Burnham’s supporters will say that compulsion for adults is not an issue – that simply isn’t true. I refer them back to his ‘There is content that should just not be available’ comment. The only solution that will deliver the ‘safe’ web for kids is a national white-list adopted by all ISPs. Even a looser system relying on a white-list for under-18s plus the current Cleanfeed model for over-18s will require some kind of authenticated adult login – finally a use for Burnham’s beloved ID cards, eh?

Don’t think that’s far-fetched either – an authenticated login for all internet users was mooted in the European Parliament 10 years ago, and keeps popping back. Similarly in the US influential thinktanks are pushing the idea of a ‘hardened’ internet, secured by, among other things, ‘in-person’ identification at login. When Obama takes office he’ll find this report on his desk. Fancy swiping your ID card past a government-mandated RFID reader to get online?

I’m hoping not, although it’s astonishing how many people seem to want these kinds of controls.

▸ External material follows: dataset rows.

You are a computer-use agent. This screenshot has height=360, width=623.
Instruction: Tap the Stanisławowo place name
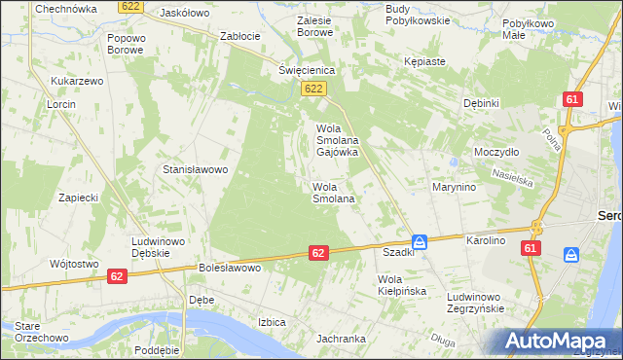[x=195, y=169]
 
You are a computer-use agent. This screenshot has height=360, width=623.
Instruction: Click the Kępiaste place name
[x=424, y=61]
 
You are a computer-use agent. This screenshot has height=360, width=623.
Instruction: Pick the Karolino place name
[x=486, y=239]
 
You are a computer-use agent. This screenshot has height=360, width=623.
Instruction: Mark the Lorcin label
[x=60, y=103]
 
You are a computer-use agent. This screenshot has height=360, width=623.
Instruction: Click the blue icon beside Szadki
[x=419, y=241]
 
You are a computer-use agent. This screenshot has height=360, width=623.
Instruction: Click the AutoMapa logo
[x=560, y=342]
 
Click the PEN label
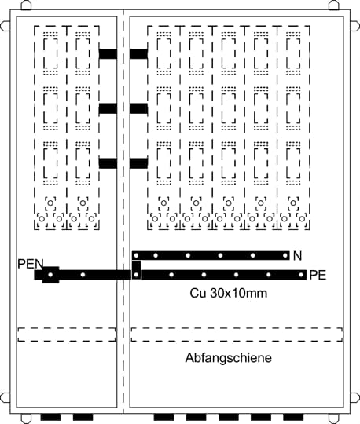pos(31,264)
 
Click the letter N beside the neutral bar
pos(297,256)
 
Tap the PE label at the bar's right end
pos(318,276)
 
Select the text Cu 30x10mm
pos(228,293)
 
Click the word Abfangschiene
pos(229,358)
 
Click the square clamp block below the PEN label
pos(50,275)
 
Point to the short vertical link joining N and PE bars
pos(137,269)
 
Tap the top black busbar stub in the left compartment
pos(108,54)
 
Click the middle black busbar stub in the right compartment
pos(138,108)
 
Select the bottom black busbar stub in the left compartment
pos(108,163)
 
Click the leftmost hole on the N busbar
pos(137,255)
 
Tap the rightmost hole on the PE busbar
pos(301,275)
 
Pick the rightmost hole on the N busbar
pos(285,255)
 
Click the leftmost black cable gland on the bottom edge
pos(50,417)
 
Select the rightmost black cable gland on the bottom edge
pos(293,417)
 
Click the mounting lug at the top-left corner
pos(26,5)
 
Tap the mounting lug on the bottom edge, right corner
pos(334,419)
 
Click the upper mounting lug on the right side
pos(354,26)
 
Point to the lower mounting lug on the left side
pos(6,398)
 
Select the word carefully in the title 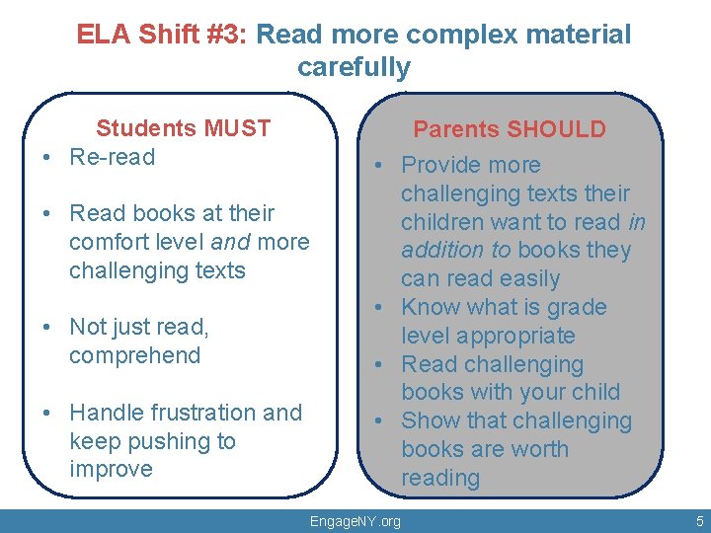coord(354,67)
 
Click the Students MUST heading coord(183,128)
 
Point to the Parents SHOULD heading coord(509,129)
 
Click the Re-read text coord(113,157)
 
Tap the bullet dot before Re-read coord(47,158)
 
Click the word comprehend coord(134,355)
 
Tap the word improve coord(111,469)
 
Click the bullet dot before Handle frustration coord(47,414)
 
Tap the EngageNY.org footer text coord(356,521)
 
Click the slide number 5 coord(699,521)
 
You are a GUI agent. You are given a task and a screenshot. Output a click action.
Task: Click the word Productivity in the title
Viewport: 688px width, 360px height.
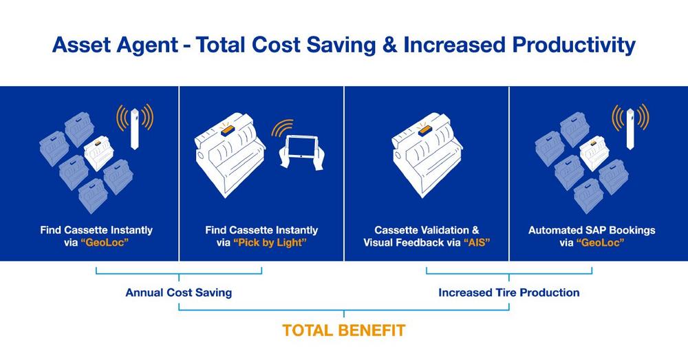click(574, 45)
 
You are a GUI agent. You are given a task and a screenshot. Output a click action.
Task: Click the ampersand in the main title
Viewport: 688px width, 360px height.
click(389, 45)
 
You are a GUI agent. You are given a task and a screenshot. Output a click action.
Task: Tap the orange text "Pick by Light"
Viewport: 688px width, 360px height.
click(270, 243)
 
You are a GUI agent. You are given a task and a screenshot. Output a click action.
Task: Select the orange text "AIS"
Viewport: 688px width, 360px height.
click(477, 243)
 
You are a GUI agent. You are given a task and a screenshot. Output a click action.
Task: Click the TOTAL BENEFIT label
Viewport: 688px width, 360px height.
click(343, 330)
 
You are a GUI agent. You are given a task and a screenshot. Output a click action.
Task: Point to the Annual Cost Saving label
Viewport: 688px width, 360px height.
click(179, 293)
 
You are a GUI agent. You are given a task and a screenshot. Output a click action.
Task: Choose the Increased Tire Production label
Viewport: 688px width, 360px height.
click(509, 293)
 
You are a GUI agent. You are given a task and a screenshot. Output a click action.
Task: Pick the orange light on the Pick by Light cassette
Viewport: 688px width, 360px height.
click(226, 130)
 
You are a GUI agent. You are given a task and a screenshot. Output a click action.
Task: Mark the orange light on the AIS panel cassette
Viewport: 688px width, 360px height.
click(424, 130)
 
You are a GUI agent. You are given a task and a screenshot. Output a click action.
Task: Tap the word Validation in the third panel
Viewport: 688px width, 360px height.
click(443, 230)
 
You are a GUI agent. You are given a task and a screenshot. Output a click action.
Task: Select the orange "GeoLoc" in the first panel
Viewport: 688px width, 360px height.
click(105, 243)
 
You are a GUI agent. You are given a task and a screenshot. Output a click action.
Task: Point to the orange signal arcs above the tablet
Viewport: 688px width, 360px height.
click(281, 127)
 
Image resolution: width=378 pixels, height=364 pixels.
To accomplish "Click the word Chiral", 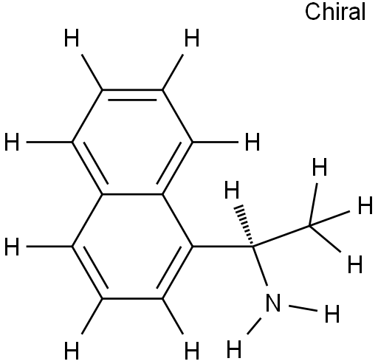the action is pos(335,12).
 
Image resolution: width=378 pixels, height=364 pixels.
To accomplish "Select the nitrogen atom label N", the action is pos(273,303).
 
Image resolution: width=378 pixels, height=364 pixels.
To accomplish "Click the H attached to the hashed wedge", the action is pos(232,190).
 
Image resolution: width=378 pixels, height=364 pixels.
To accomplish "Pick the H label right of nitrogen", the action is pos(332,314).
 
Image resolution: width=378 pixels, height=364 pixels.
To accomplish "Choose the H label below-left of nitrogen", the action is pos(234,348).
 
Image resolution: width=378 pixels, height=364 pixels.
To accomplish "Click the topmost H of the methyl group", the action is pos(320,167).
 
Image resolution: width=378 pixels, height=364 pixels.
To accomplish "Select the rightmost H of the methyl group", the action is pos(365,205).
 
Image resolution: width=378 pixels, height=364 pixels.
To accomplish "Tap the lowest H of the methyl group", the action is pos(355,264).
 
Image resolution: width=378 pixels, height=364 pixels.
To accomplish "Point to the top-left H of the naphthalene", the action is pos(72,38).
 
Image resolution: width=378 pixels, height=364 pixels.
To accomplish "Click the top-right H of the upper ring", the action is pos(192,38).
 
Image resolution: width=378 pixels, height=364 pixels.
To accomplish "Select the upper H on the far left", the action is pos(12,142).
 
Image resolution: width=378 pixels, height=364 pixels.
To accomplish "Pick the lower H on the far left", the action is pos(12,247).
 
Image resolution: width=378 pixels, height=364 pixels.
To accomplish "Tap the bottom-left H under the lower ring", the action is pos(72,351).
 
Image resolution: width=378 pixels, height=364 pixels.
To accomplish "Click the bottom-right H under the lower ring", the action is pos(192,351).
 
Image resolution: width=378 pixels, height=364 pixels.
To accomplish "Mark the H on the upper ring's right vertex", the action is pos(252,142).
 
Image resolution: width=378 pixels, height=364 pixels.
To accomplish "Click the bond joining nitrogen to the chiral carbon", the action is pos(260,267).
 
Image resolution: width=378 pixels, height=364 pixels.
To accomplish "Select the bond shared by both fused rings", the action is pos(132,194).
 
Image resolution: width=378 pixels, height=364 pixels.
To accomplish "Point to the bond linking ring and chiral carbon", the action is pos(222,246).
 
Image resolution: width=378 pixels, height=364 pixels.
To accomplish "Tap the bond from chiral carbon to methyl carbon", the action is pos(281,236).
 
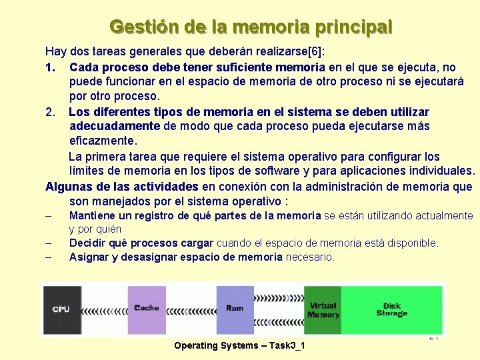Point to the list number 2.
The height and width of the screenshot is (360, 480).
50,111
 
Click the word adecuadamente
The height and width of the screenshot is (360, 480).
115,126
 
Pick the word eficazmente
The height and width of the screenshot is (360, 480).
102,141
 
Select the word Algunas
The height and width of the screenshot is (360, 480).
68,186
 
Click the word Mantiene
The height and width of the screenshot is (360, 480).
93,216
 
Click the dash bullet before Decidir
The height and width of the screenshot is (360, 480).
49,243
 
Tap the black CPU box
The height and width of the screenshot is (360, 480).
61,309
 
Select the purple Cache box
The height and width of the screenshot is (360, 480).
147,309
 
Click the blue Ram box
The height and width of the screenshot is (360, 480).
235,309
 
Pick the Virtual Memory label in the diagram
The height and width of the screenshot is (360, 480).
323,310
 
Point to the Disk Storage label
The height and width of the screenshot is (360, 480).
391,310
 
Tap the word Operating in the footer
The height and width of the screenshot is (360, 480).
196,345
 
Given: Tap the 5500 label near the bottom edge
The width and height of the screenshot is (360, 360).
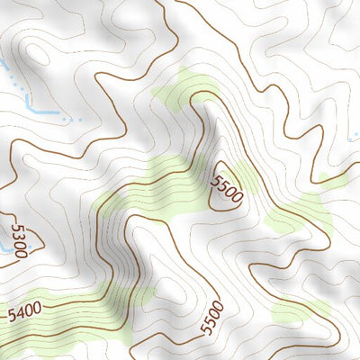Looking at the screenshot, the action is pos(212,316).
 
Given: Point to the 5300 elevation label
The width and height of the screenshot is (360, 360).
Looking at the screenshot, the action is pos(19,238).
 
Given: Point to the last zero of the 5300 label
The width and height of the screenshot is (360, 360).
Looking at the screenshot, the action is pos(23,252).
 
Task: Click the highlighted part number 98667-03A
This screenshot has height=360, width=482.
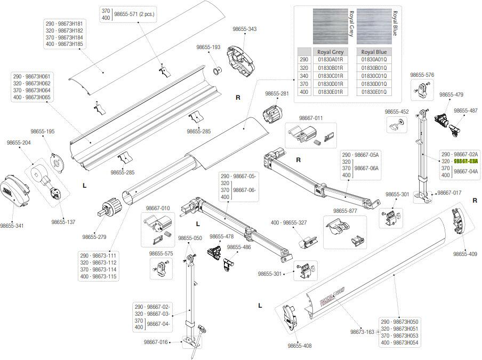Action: [465, 161]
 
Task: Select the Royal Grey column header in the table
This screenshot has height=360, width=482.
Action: [330, 52]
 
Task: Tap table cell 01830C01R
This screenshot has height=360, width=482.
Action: [330, 76]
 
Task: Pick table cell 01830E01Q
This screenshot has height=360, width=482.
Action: [373, 92]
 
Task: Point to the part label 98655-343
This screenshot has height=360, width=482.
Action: [244, 29]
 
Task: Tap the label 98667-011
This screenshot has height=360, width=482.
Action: [311, 118]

The usual cries of ‘paranoia’ will greet this – they’re dwindling though. We now know our internet access is censored using the IWF/Cleanfeed solution – however ineffectual that may be. We also know our government sees free speech online as dangerous – it’s told us so, and promises a new ‘anti-defamation’ consultation paper in the new year to deal with unruly blogs. And we know that certain politically difficult content – and that what’s the beheadings are, Andy, like it or not – is destined for blocking. Finally, we know the supine mainstream media will accept the government line unless forced to challenge it by weight of numbers. And we can also guess that they see the continuing rise of user-generated content as a threat to their own position – and they’re right to think that.

Burnham is no fool – some say Labour simply doesn’t understand the internet, but no, it understand aspects of it only too well. As he says, ‘If you look back at the people who created the internet they talked very deliberately about creating a space that governments couldn’t reach’. Well maybe not those who created it, but certainly those who came soon after. And that really bothers you, doesn’t it, Andy? Tough.

2009 will be the year of the War on t’Internet, folks. Pick a side, and stand by your mouse.